Supreme Court Limits Presidential Tariffs; New Trade Investigations Launched
Summary
The Supreme Court ruled that the International Emergency Economic Powers Act did not authorize President Trump to impose sweeping tariffs, striking down over $100 billion in revenue. The administration has since launched new trade investigations under Section 301 of the Trade Act of 1974 and imposed temporary tariffs under Section 122.
What changed
The Supreme Court's February 2026 decision in Learning Resources v. Trump (6-3) held that the International Emergency Economic Powers Act (IEEPA) did not grant the president authority to impose broad tariffs via executive orders, invalidating tariffs that generated over $100 billion. The ruling's impact on refunds for tariffs already paid remains unresolved. In response, the administration has initiated new trade actions, including imposing 10% global tariffs under Section 122 of the Trade Act of 1974, which are temporary and require congressional approval for extension beyond 150 days. Legal challenges to these Section 122 tariffs have already been filed.

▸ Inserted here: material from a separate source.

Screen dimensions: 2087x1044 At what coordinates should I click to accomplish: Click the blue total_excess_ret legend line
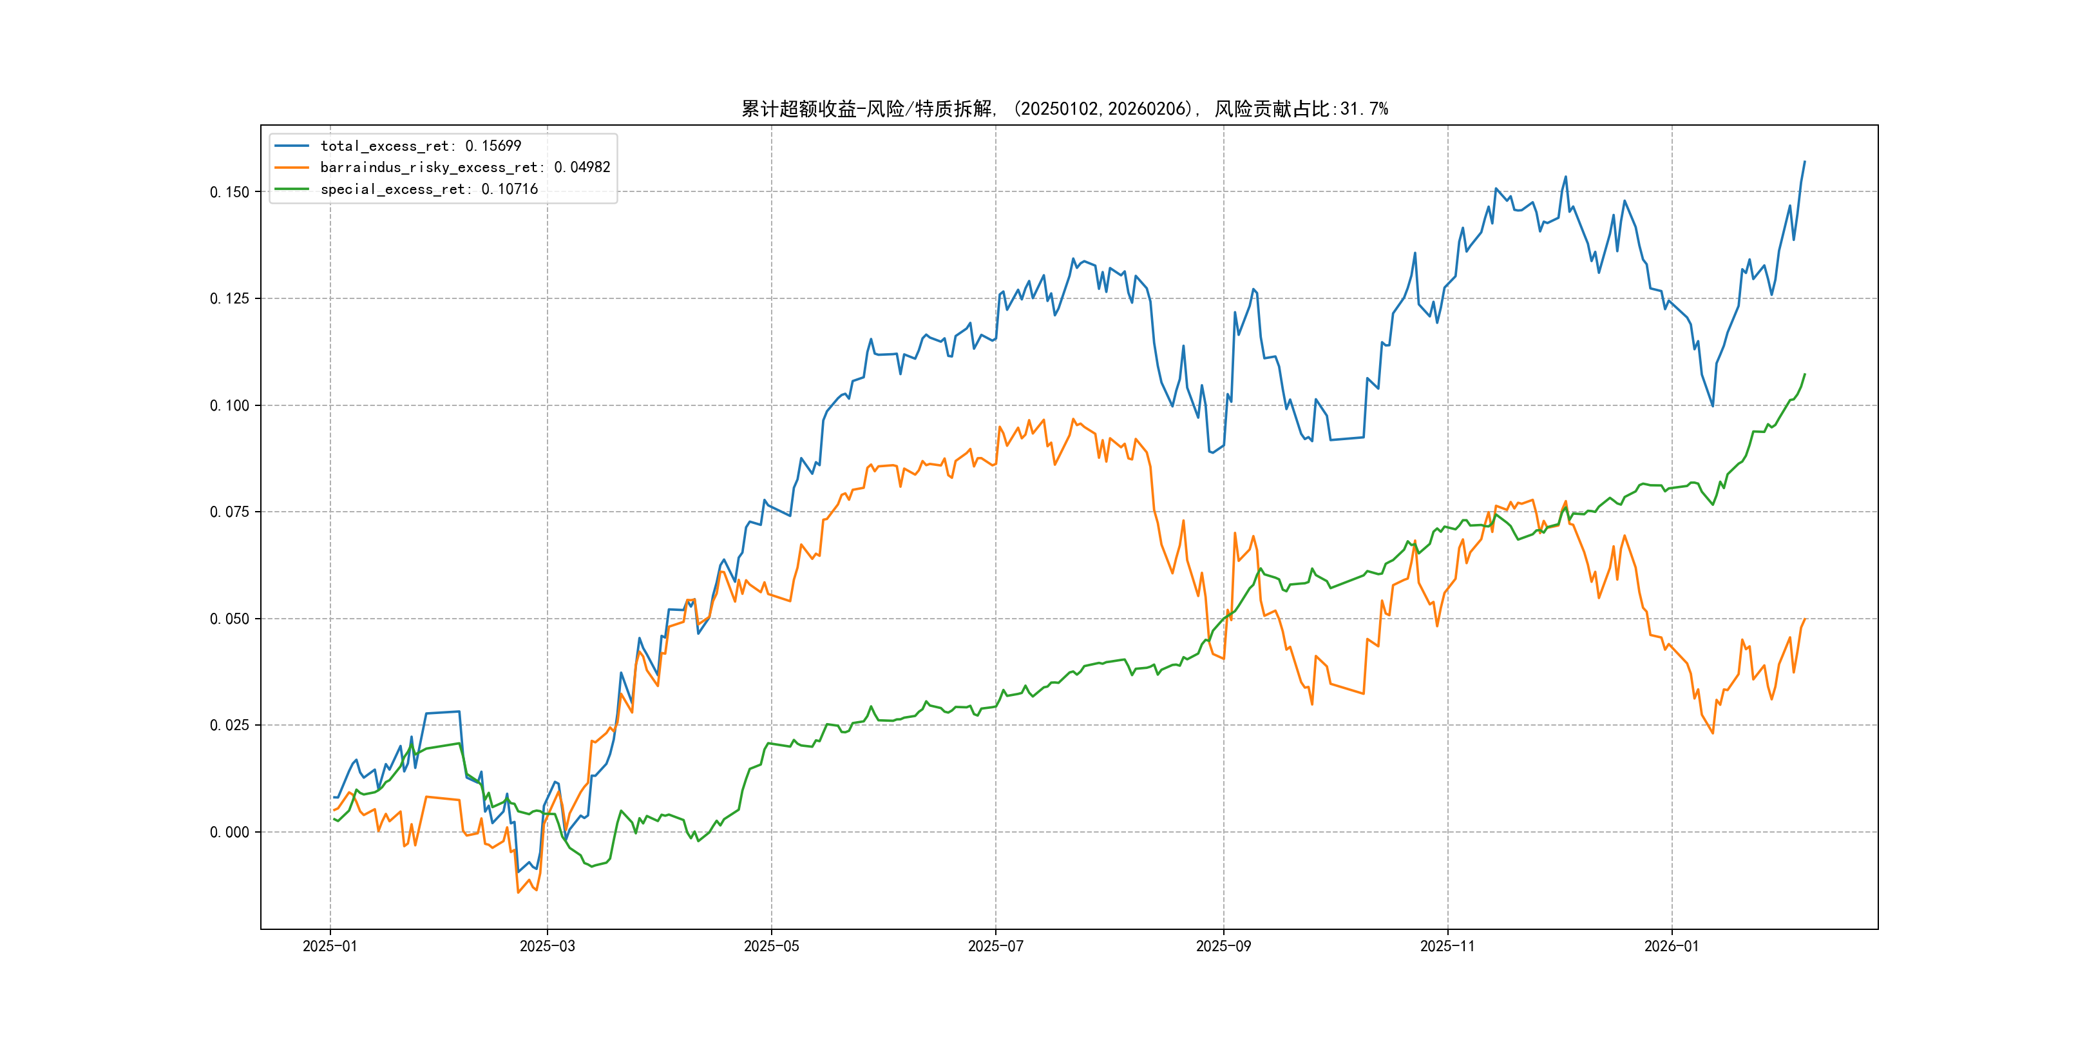pos(292,146)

Furthermore, the administration has launched new Section 301 trade investigations into alleged unfair trade practices by numerous countries and blocs, potentially leading to permanent tariffs. These investigations cover issues such as excess industrial capacity, subsidies, and forced labor. Compliance officers should monitor the legal challenges to Section 122 tariffs and the outcomes of the Section 301 investigations, as they may lead to new, permanent tariff impositions. The expiration of the Section 122 tariffs on July 24, 2026, is a key benchmark for potential further actions.
What to do next
- Monitor legal challenges to Section 122 tariffs
- Assess potential impact of new Section 301 investigations on supply chains
- Prepare for potential new tariff impositions by July 24, 2026
Penalties
Tariffs previously generated over $100 billion in revenue. The Section 122 tariffs are temporary and may be extended up to 15% for 150 days without congressional approval. Section 301 investigations could lead to permanent tariffs.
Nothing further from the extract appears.